- Shopping Bag ( 0 items )
Presents corporate portal technology from planning and modeling stages to implementation with a special emphasis on converting legacy system data to modern data warehouses.
I know the data is there, but I can't get the information I need.
How many times have you heard this cry from management? But you are not alone; the same cry has been expressed in most languages around the world. It is a common problem: the data is in the computer, but cannot be located readily; or it is not in a format that is suitable for use by management. So what do you do?
You have taken an important first step: you are reading this book. Between the three of us-Clive Finkelstein, Peter Aiken and yourself we will discuss approaches that can help you resolve this problem. The solution is based on Corporate Portals (also called Enterprise Portals or Enterprise Information Portals). It is also based on Engineering Enterprise Portals (EEP)-a methodology used for the design, development, and deployment of Enterprise Portals (EPs).
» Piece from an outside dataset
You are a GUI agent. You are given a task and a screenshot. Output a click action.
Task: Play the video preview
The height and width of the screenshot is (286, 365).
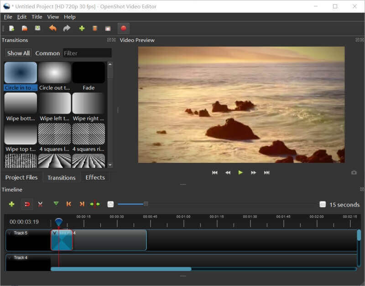tap(240, 172)
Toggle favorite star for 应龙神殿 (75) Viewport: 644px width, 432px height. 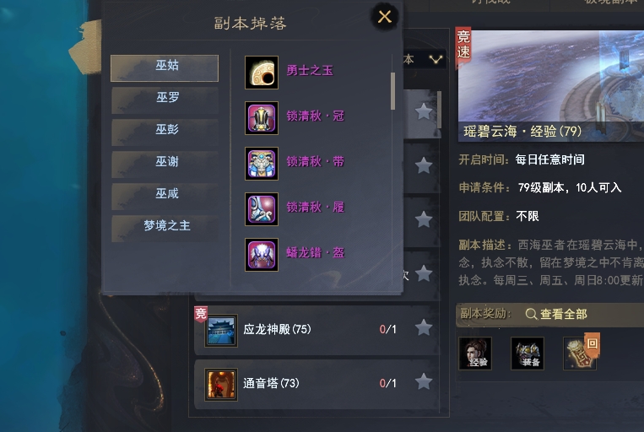tap(424, 328)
We will discuss the basic concepts of Corporate Portals, Enterprise Portals and the Engineering Enterprise Portals methodology later in this chapter.
Enterprise Portals are based on Data Warehousing technologies, using Metadata and the Extensible Markup Language (XML) to integrate both structured and unstructured data throughout an enterprise. Metadata, XML, and EPs will be vital elements of the twenty-first century enterprise. We will briefly introduce the basic concepts of metadata, XML, and Enterprise Portals below, covering them in more detail in later chapters.
Structured data exists in databases and data files that are used by current and older operational systems in an enterprise. We call these older systems legacy systems; we call the data they use legacy data. In most enterprises, structured data comprises only 10 percent of the data , information, and knowledge resources of the business; the other 90 percent exists as unstructured data in textual documents, or as graphics and images, or in audio or video formats. These unstructured data sources are not easily accessible to Data Warehouses, but EPs use metadata and XML to integrate both structured and unstructured data seamlessly, for easy access throughout the enterprise.
IT staff in most enterprises have a common problem. How can they convince managers to plan, budget, and apply resources for metadata management? What is metadata and why is it important? What technologies are involved? Internet and intranet technologies are part of the answer and will get the immediate attention of management. XML is the other technology. The following analogy may help you outline to management the important role that metadata takes in an enterprise.
Every country is now interconnected in a vast, global telephone network. We are now able to telephone anywhere in the world. We can phone a number, and the telephone assigned to that number would ring in Russia, or China, or in Outer Mongolia. But when it is answered, we may not understand the person at the other end. They may speak a different language. So we can be connected, but what is said has no meaning. We cannot share information.
Today, we also use a computer and the World Wide Web. We enter a Web site address into a browser on our desktop machine-a unique address in words that is analogous to a telephone number. We can then be connected immediately to a computer assigned to that address and attached to the Internet anywhere in the world. That computer sends a Web page based on the address we have supplied, to be displayed in our browser. This is typically in English, but may be in another language. We are connected, but like the telephone analogy-if it is in another language, what is said has no meaning. We cannot share information.
Now consider the reason why it is difficult for some of the systems used in an organization to communicate with and share information with other systems. Technically, the programs in each system are able to be interconnected and so can communicate with other programs. But they use different terms to refer to the same data that needs to be shared. For example, an accounting system may use the term "customer" to refer to a person or organization that buys products or services. Another system may refer to the same person or organization as a "client." Sales may use the term "prospect." They all use different terminology-different language-to refer to the same data and information. But if they use the wrong language, again they cannot share information.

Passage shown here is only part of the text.